How Parents Can Respond
Instead of cracking down hard on cheating, try calling it out playfully:
“Oh, so you get to take three turns in a row, but I only get one?”
“Looks like you found a secret shortcut—should I try that too?”
This approach recognizes the child’s need for the upper hand without shaming them for it. It allows them to practice at being competent, capable, and powerful. It keeps the mood light, helps kids recognize fairness, and maintains the joy of play.
When a Child Really Needs to Win
Sometimes, kids have rough days. Maybe they felt excluded by friends during recess. Or maybe they’re noticing that reading is coming more easily to their friends than it is to them. On these days, it might be all the more important for them to win.
When your child’s need to win feels particularly intense, it’s helpful to name it in a non-judgmental manner:
“I can see that you really need to win today.”
And sometimes it’s helpful to comment on their need for us to lose:
“Oh man, you really need me to be the big loser today! Fine, I can take it!”

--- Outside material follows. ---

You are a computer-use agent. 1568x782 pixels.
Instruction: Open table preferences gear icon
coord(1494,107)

What if No One Will Play with My Child?
As parents, we become concerned that if our children cheat and/or can’t lose gracefully, then no one will want to play with them. Yet when we take a step back, we often notice that our kids have lots of friends and don’t seem to get into these battles over winning and losing with their friends in the same way that they do with us.
I want to pause here.
Because this is important.
Many (not all, I know, but many) children can tolerate playing by the rules when they are out in the world. They understand the social rules of playing and they are capable of following them. In fact, they learn social rules best by engaging in independent play with their peers, not by being taught by us adults.
Game Play as a Medium to Communicate: Being Seen, Heard, and Validated
But they might be looking for something different from their game playing with us grown-ups. I suggest that we grown-ups think of game playing as exactly that—playing. It’s an opportunity to connect with our children, and for our children to express parts of themselves to us.

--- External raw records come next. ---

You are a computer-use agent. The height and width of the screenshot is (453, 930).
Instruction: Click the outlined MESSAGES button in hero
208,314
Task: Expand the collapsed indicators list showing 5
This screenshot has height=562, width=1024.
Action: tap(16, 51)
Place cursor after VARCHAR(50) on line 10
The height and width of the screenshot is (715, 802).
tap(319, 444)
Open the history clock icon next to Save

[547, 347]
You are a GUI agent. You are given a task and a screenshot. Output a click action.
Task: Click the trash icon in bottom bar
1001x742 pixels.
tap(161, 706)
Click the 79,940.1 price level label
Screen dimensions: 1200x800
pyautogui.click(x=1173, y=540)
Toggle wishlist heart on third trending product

Game play becomes a medium for our children to communicate with us. It provides an opportunity for us to see, hear, and validate our children’s experiences. It provides an opportunity for a real talk, one where we can speak directly about what’s happening:
“Oh, I see, we’re playing by your special rules, where you get to do things in the game that I don’t get to do. I’m ok with this, cuz I’m a grown-up and I can see that you really need to win right now. But your friends might not be cool with it when you play with them.”
When we reflect and communicate our acceptance to our children, we help them understand, process, and cope with their feelings. This builds their confidence and self-esteem, which actually helps them tolerate losing!
Mixed Messages
We send mixed messages to our kids when we tell them that games are not about winning or losing, but then we focus on teaching them to follow the rules and lose gracefully. Ironically, we end up inadvertently making it all about winning and losing!
How Parents Can Respond
Instead of cracking down hard on cheating, try calling it out playfully:
“Oh, so you get a re-do, but I only get one chance?”

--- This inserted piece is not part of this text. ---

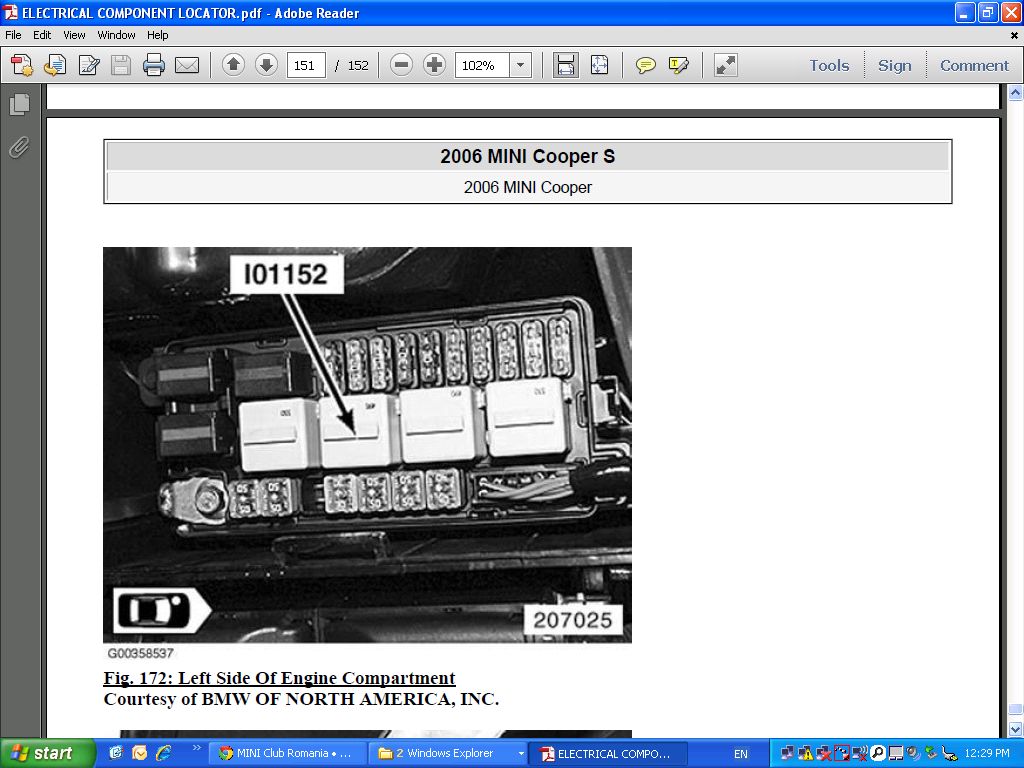Zoom out with the minus button
The height and width of the screenshot is (768, 1024).
[x=401, y=66]
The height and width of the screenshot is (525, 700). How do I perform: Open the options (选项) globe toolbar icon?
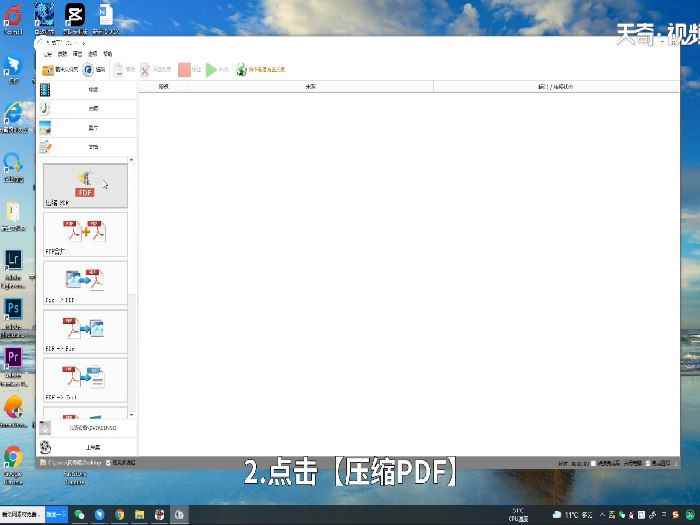pyautogui.click(x=88, y=70)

“You can pick a different card if you don’t like the one you got? Do I get to do that, too?”
“Your version of the game is very interesting—such creative rule-making!”
This approach keeps the mood light, helps kids recognize fairness, and maintains the joy of play.
Final Thoughts
When we use game playing as an opportunity to really listen to our children, it allows us to connect, have real talks, and grow together. And along the way, our kids might even end up figuring out how to win and lose gracefully.